-- Task to complete --
Give the lines of the records below as a Markdown table with the columns n and Line, numbering each row and leaving out blank lines and any pictures.
Segment Start: Recorded data
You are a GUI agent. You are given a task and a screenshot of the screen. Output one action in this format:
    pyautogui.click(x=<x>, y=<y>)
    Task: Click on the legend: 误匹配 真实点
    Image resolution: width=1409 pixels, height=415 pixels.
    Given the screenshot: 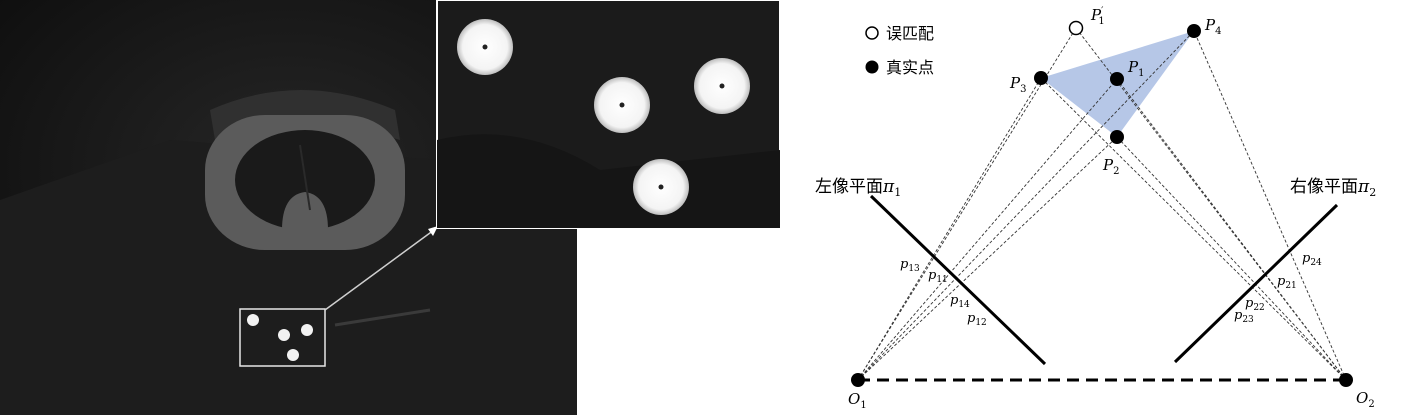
Segment End: Recorded data
-- Response to this task --
| n | Line |
|---|---|
| 1 | You are a GUI agent. You are given a task and a screenshot of the screen. Output one action in this format: |
| 2 |     pyautogui.click(x=<x>, y=<y>) |
| 3 |     Task: Click on the legend: 误匹配 真实点 |
| 4 |     Image resolution: width=1409 pixels, height=415 pixels. |
| 5 |     Given the screenshot:  |